Neighbors: Albuquerque park now magnet for crime

Families say park is now overrun with homeless, crime

ALBUQUERQUE, N.M. (KRQE) – It’s a nice park with a playground for kids and picnic tables. But neighbors who live near the park, say they won’t take their kids there.

The City of Albuquerque’s Parks and Recreation crew cleaned up trash at Bel Air-Miramontes Park in northeast Albuquerque Tuesday. However, neighbors claim that doesn’t stop the bigger problem.

From a distance, Bel-Air park near Carlisle and Menaul looks inviting.

“It’s been a beautiful park, we’ve watched it transition from being a dirt field to a small park in the corner, to a beautiful green park that the neighborhood people go and walk their dogs,” explained Mike Bertetto, who lives near Bel-Air Park.

Bertetto grew up in the area. He and others tell KRQE News 13 the park has been less than inviting lately for families.

KRQE News 13 checked out the problem first-hand. Right next to an empty playground sits an empty liquor bottle. It’s apparent a group of people have moved in.

“It seems like this warm weather has hit that the homeless have just taken over that whole west end of the park,” Bertetto explained.
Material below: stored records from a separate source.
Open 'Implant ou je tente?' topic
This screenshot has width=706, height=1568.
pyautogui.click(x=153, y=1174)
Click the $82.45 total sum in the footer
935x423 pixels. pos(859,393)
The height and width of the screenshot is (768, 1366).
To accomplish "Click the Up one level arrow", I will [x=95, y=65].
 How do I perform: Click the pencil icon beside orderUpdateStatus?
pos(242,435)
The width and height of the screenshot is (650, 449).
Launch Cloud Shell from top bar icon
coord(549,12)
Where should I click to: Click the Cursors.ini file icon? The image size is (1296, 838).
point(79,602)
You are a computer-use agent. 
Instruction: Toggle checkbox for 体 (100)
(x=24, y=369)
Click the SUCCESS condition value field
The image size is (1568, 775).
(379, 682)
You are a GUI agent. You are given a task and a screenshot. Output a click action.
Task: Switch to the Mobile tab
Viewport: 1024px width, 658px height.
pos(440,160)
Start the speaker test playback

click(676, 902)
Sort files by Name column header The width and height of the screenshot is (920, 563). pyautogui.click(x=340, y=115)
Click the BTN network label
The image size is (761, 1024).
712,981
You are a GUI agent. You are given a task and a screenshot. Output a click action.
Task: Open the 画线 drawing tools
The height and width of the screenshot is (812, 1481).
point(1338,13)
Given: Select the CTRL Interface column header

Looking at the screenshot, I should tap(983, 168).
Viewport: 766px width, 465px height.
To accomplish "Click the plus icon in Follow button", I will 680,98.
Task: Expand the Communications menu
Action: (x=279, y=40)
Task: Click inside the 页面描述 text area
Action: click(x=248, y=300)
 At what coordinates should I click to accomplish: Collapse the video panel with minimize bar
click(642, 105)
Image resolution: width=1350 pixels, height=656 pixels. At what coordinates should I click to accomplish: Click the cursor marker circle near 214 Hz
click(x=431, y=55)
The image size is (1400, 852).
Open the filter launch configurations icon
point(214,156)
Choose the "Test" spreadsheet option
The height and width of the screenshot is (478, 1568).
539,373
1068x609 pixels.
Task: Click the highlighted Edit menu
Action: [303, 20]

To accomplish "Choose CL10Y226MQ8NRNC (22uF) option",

Bertetto said that’s just the beginning. He and other neighbors claim the park is getting trashed.

There are sleeping bags, full shopping carts overturned, and homeless people sleeping on picnic tables.

KRQE News 13’s camera spotted people passed out throughout the park, while others were just waking up in the middle of the day.

But for those who live near the park, the biggest concern is crime.

“It’s scary, it is,” said Bertetto. “Sadly they don’t have anywhere to go, but a lot of them are too busy putting junk in their arm and drinking, and don’t choose to get help,” Bertetto told News 13.

needle in arm cropped
Photo taken by neighbor showing man with apparent needle in arm

Neighbors said they’ve seen some of the crime first-hand.

One neighbor snapped photos of someone in the park with what appears to be a needle in his arm. Another photo shows a person holding a syringe.

One of the homeless men told KRQE News 13 he’s been staying at the park for a while.

“It’s just how I wound up, it’s what I asked for,” the man told KRQE News 13.

“I have to sober up, you know, for things to change.”

The man admitted he struggled with drug addiction. KRQE News 13 told him about local resources and gave him phone numbers to call in case he decided to get help.

“I want to ask for help, but then I don’t want to,” the man told KRQE News 13. He said he wants to try and turn his life around. “I’m trying to, it don’t happen overnight, you know what I mean?”

“We have our outreach teams, the city provides so many services especially through 311, but we can’t make them take them,” said Celina Espinoza, Community Outreach Director for the Albuquerque Police Department.

Unless someone is caught committing a crime, police and park officials said the homeless have every right to be in the park during park hours.

“We have had an increase in calls for service at this park, so we are getting cooperation from the neighbors who are calling in that activity and we are responding to it,” Espinoza explained.

“They’ve actually point-blank told me there’s nothing they can do until 10 o’clock at night ’till 6 in the morning,” Bertetto said. “And it’s really sad to use our resources to go do that.”

KRQE News 13 returned to the park Tuesday night and spotted an ambulance, police and fire crews. Officers on scene said EMS crews were responding to an alcohol-related medical call. A woman was hauled away from the park on a stretcher and loaded onto the ambulance.

“I don’t know what the answer is, I know we’re all tired of it in the Bel-Air district,” said Bertetto.

Espinoza said the APD area command for the park is working on a tact plan to tackle crime in the area. She said there will also be more officers patrolling near the park.

After KRQE News 13 inquired about this problem, APD put in a request to place their mobile surveillance cameras in the park at some point.